Vietnam’s Ha Long Bay is losing its famous turquoise hue as pollution and over-development threaten its wildlife and picture-perfect image.

The UNESCO site is one of Vietnam’s most popular tourist destinations, with more than seven million people visiting its blue-green waters and rainforest-topped limestone islands last year.

But the bay’s popularity, and the subsequent rapid growth of Ha Long City — now home to a cable car, amusement park, luxury hotels and thousands of new homes — have severely damaged its ecosystem.

The surrounding town is already heavily developed, with docks and luxury apartments clogging the shoreline.

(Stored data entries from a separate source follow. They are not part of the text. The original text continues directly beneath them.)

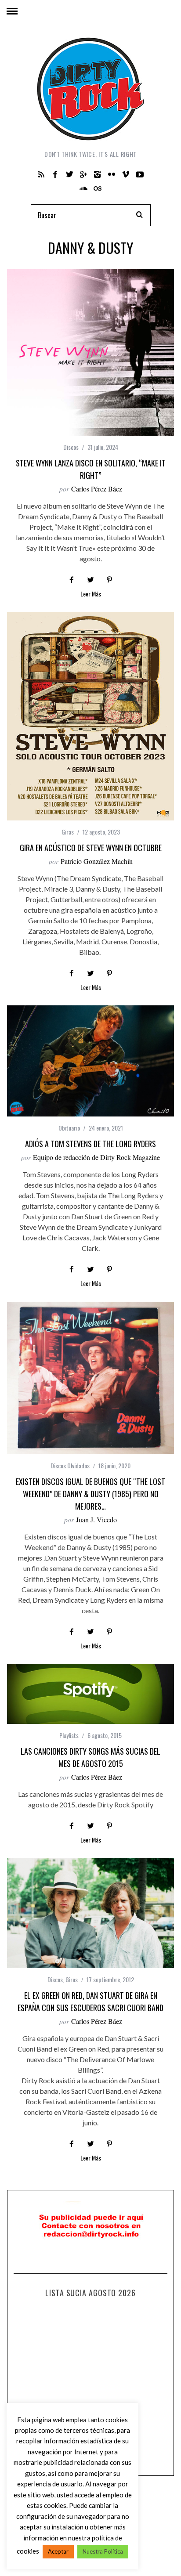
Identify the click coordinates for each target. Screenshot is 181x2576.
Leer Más (90, 594)
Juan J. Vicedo (96, 1519)
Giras (68, 831)
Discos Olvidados (70, 1465)
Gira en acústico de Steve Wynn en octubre (91, 847)
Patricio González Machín (97, 861)
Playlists (69, 1735)
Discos (71, 447)
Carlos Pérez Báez (96, 488)
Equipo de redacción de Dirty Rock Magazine (96, 1157)
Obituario (69, 1127)
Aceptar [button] (58, 2551)
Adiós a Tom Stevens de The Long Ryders (90, 1143)
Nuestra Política (103, 2551)
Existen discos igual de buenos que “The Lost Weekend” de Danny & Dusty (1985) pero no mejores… (90, 1494)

Last month pictures were published in state media of an enormous construction site running through the waters of a neighboring bay, sparking outrage among conservationists.

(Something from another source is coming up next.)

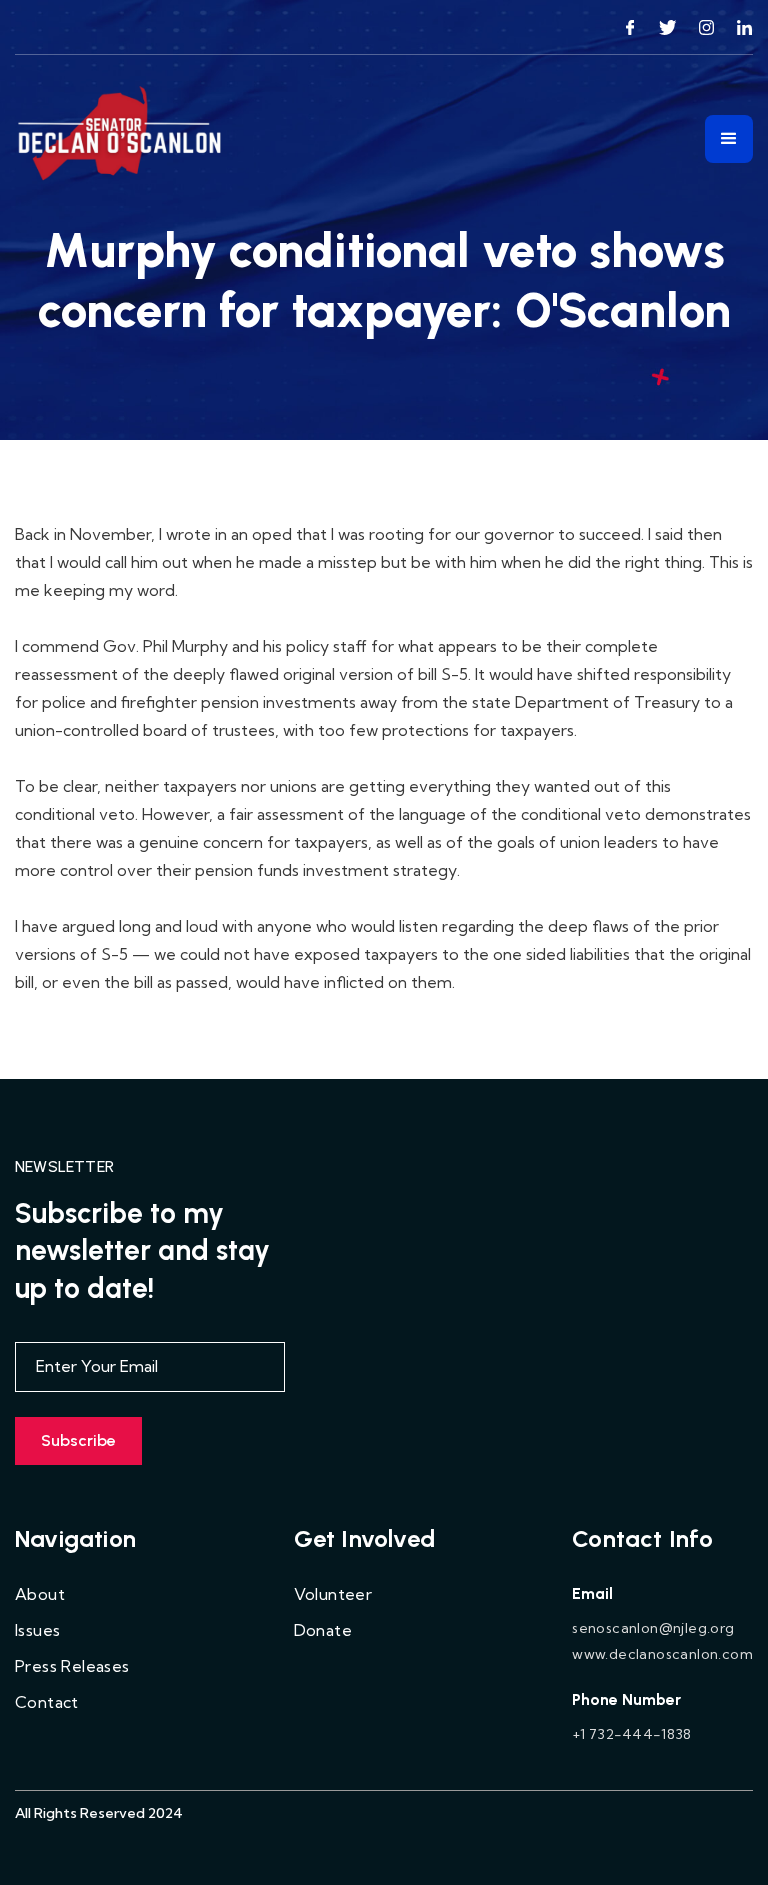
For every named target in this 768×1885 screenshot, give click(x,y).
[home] (121, 138)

Conservationists estimate there were originally around 234 types of coral in the bay — now the number is around half. There is also a huge problem with both human and plastic waste.

On Thursday tourists queued up for seats in a boat-plane to wing their way over the bay and see its more than 1,900 islands from the air.

“I was actually expecting for more blue waters in Vietnam,” said Anete Cimbule from Latvia.

“We would like to see cleaner waters.”

After his third flight over the bay, captain Nguyen Ba Hai was more upbeat about the future.

“Over the past decade… the discharge of plastic trash onto the sea has greatly improved, that’s very encouraging,” he said.

But, he added, he would “love to see the water as blue as it used to be.”